After finding "Task: Select the Classification tab" in the data, write out its line and all following lines without change, up to and including the last one. Leave out pictures.

---------------

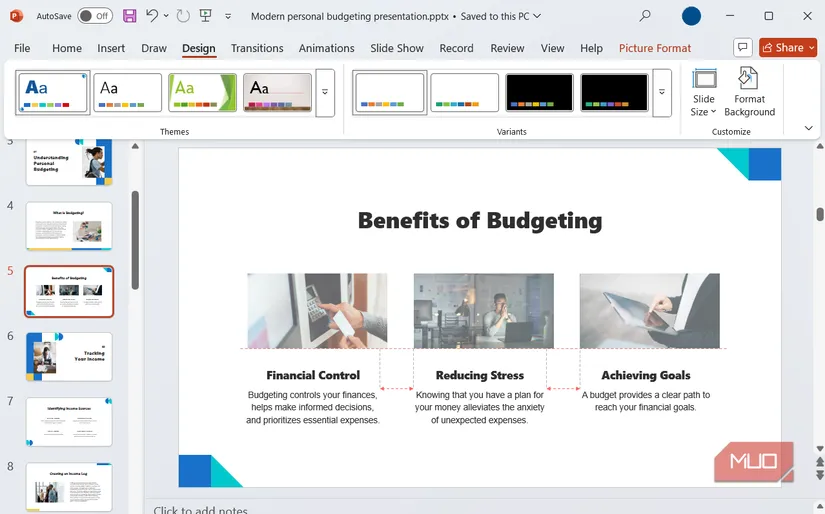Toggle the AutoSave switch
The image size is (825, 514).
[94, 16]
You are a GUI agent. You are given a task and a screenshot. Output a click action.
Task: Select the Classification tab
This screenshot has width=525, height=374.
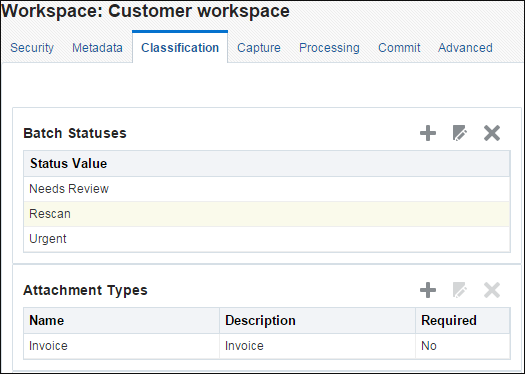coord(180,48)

---------------

=== RESULT ===
Task: Select the Classification tab
This screenshot has width=525, height=374.
coord(180,48)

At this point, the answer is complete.